Cryopreserved peripheral blood mononuclear cells (PBMCs) were thawed with thawing medium containing 10% of FBS in RPMI supplemented with benzonase (0.5 U ml−1). Thawed cells were washed with PBS once and transferred to a 96-well U-bottom tissue culture plate. Single cell suspensions were pelleted, and incubated with the cisplatin solution (final concentration: 25 μM) for 1 min at room temperature for live–dead discrimination. The reactions were quenched with PBS/1% FBS (flow buffer) and centrifuged for 4 min at 500g Cell pellets were resuspended in surface antibody cocktail (adjusted to 50 μl final volume flow buffer, incubated for 20 min at 4 °C, and washed twice in flow buffer. The cells were fixed and permeabilized in 50 μl of FOXP3 Fixation/Permeabilization working solution (FOXP3 staining buffer set, eBioscience), and stained intracellularly for 30 min at 4 °C. The cells were further washed twice with 1× permeabilization buffer (eBioscience) before fixation in 1.6% PFA solution (Electron Microscopy Sciences) containing 125 nM iridium (Fluidigm) overnight at 4 °C. Prior to data acquisition on the Helios mass cytometer (Fluidigm), cells were washed twice in PBS (without Ca2+ and Mg2+) and once in deionized H2O. Immediately prior to sample acquisition, cells were resuspended with deionized H2O containing the bead standard at a concentration 1–2 × 104 beads per ml. Samples were acquired using a bead-based normalization of CyTOF data by using Nolan lab normalizer (available at https://github.com/nolanlab/bead-normalization/releases).

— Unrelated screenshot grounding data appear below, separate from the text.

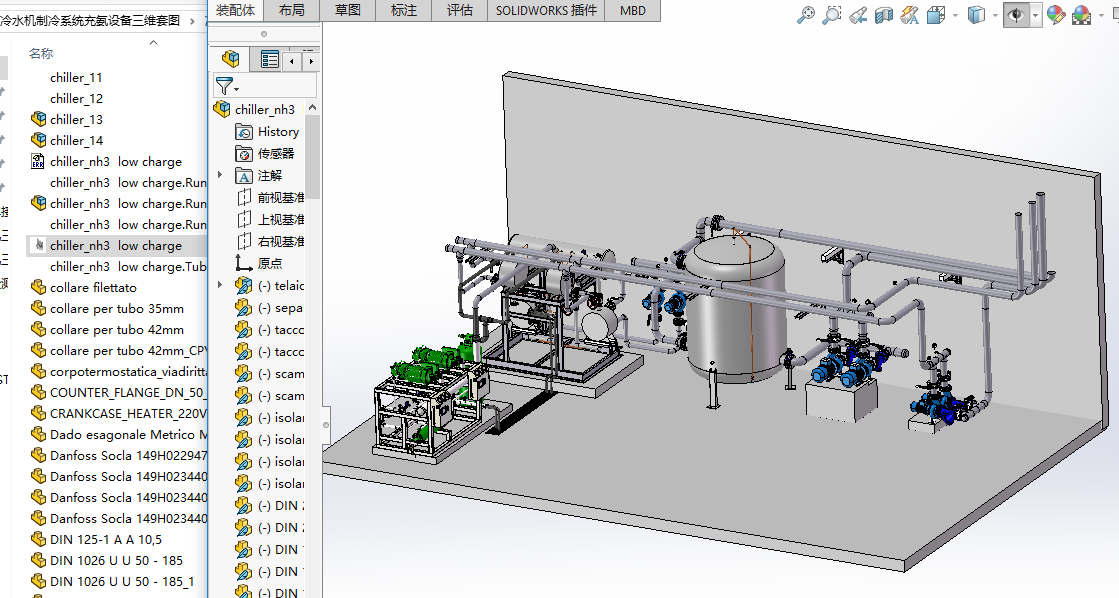Open the FeatureManager design tree tab
The width and height of the screenshot is (1119, 598).
coord(231,60)
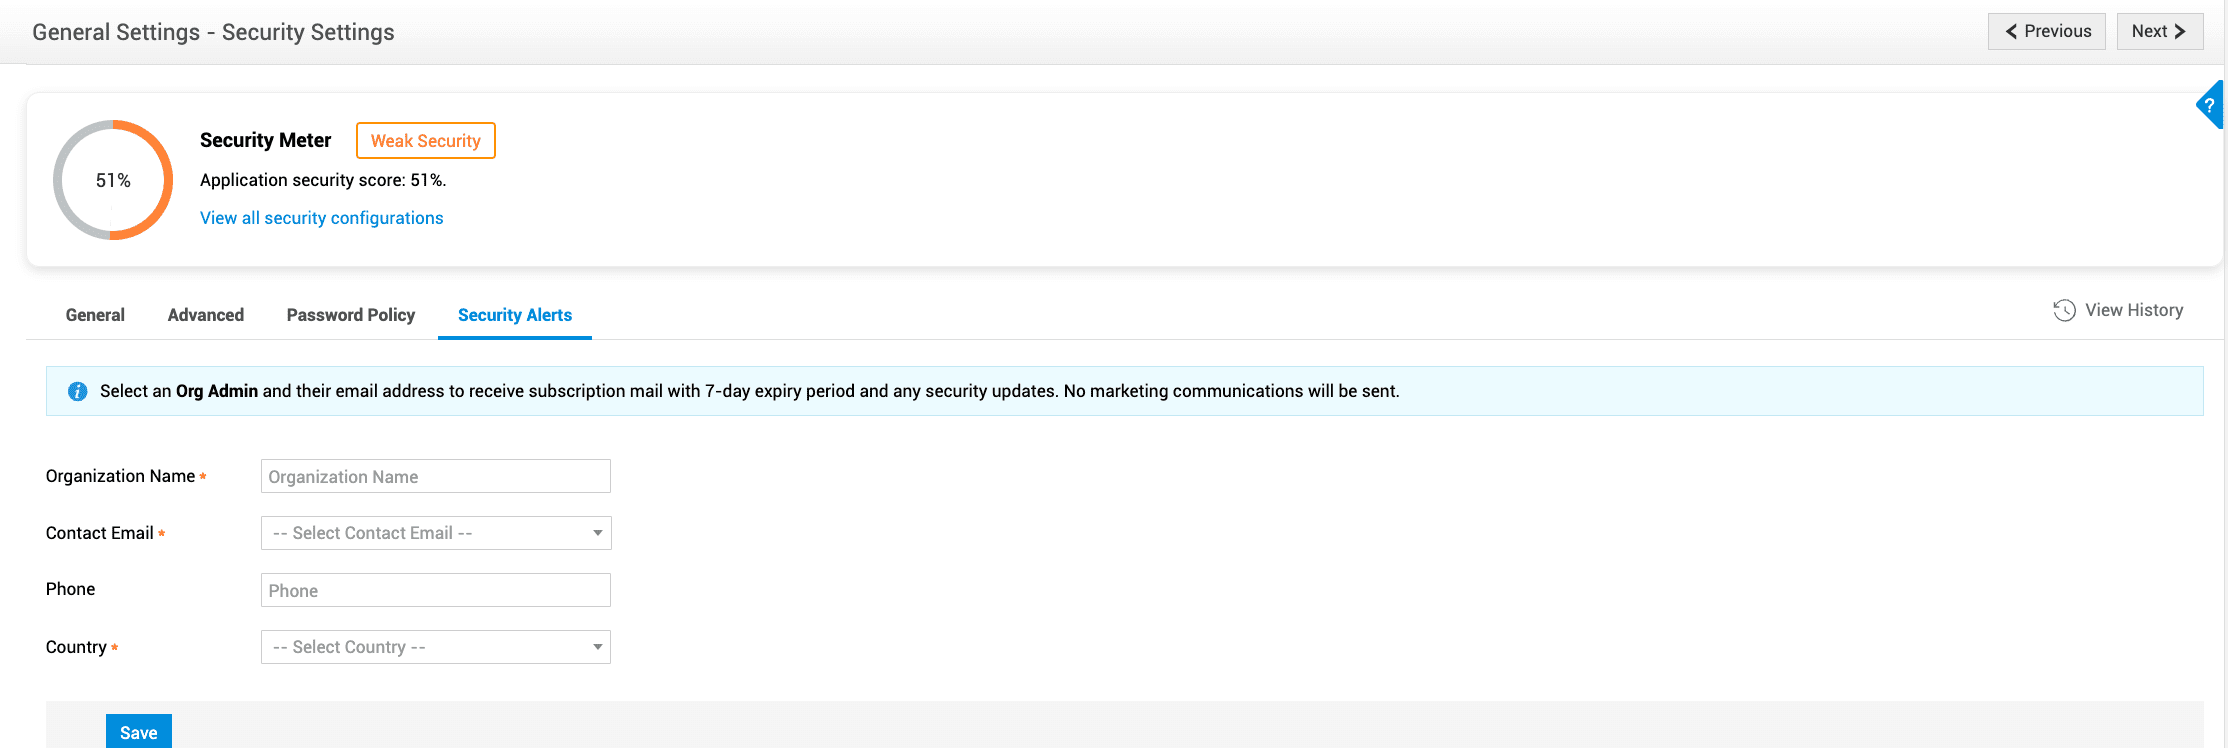Viewport: 2228px width, 748px height.
Task: Select the Security Alerts tab
Action: tap(514, 315)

T cell receptor Vβ deep sequencing

CART19 cells were purified from early (first 24 months) post-infusion specimens for T cell receptor Vβ deep sequencing (TCR-seq) using a Becton Dickinson Aria II flow cytometer. Genomic DNA was isolated using the DNeasy Blood and Tissue Kit (Qiagen) and TCR-seq was carried out by (Adaptive Biotechnologies). Only productive TCR rearrangements were used in the assessment of TCR clonotype frequencies.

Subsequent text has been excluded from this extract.